Mössbauer spectra and fit subspectra for 14d-incubated (a) pH_14d 8.4, (b) pH_14d 3.7, (c) pH_14d 3.1 and (d) pH_14d 1.8 Adirondack basalt simulant collected at RT [subspectral areas in % are for Ol = olivine; Total Gl = total glass, a sum of 2D1 and 2D2 doublets (Table EA-2), Total Sme = total smectite, and Total Alt Gl = total altered glass, a sum of 3D2 and 2D4 doublets (Table EA-2)]. TC = total counts, BC = baseline counts.

The most acidic pH_14d 1.8 sample was also characterized by Fe(II) and Fe(III) doublets with parameters similar to those assigned to smectite in the other samples (Fe(II) doublet: CS = 1.03 mm/s and QS = 2.60 mm/s and Fe(III) doublet: CS = 0.46 mm/s and QS = 0.62 mm/s, Table EA-2).
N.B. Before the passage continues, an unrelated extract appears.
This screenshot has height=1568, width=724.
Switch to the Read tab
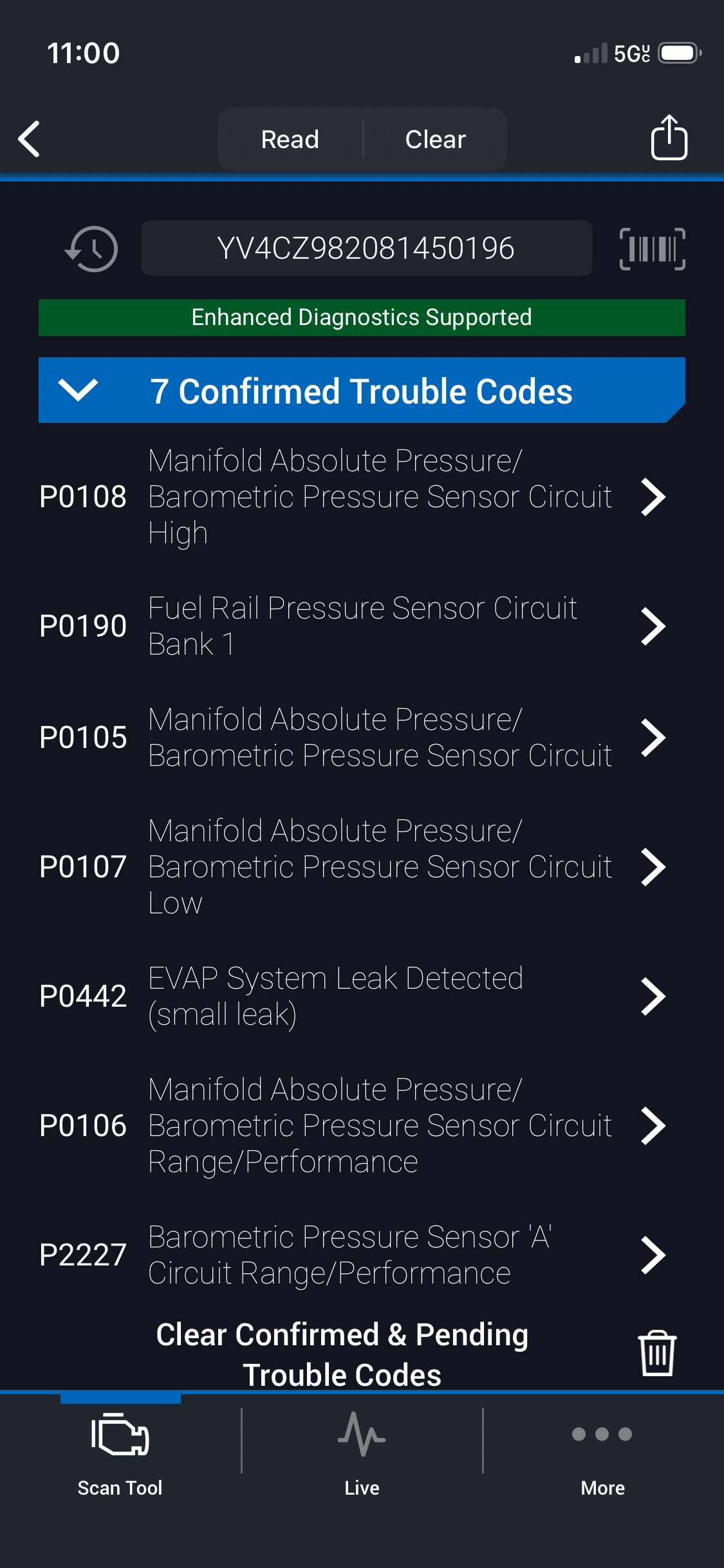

However, smectite did not form in this sample within XRD detection limits (Table 1). The Fe might be associated with an altered glass layer which forms during first stage of acidic basalt alteration (Berger et al., 1987; Oelkers, 2001) and/or with an incipient phyllosilicate with domains too small to coherently scatter X-rays.

The concentration of total Fe associated with olivine progressively decreased with decreasing pH_14d, and no Fe in olivine was detected in the pH_14d 1.8 sample as shown in Table EA-2. Olivine dissolution by acid-sulfate solutions could contribute Fe to smectite precipitation. However, the Mössbauer evidence is that Fe(II) from olivine dissolution was oxidized and precipitated as hematite, because the decrease in concentration of Fe(II) associated with olivine was associated with a concomitant increase in the concentration of Fe(III) associated with hematite (Figure 3, Table EA-2). Iron content in hematite (15 ± 2% pH_14d 1.8, 12 ± 2% pH_14d 3.1, 8 ± 2% pH_14d 3.7 and 2 ± 2% pH_14d 8.4, Figure 3, Table EA-2), was equal within an error of fitting to decrease in olivine Fe content with respect to the unaltered Adirondack basalt simulant (19 ± 2% pH_14d 1.8, 11 ± 3% pH_14d 3.1, 6 ± 3% pH_14d 3.7 and 4 ± 3% pH_14d 8.4, Figure 3, Table EA-2). The hematite peaks were broad and skewed toward zero velocity, implying poor crystallinity (small particle diameter) and potentially Al substitution for Fe(III).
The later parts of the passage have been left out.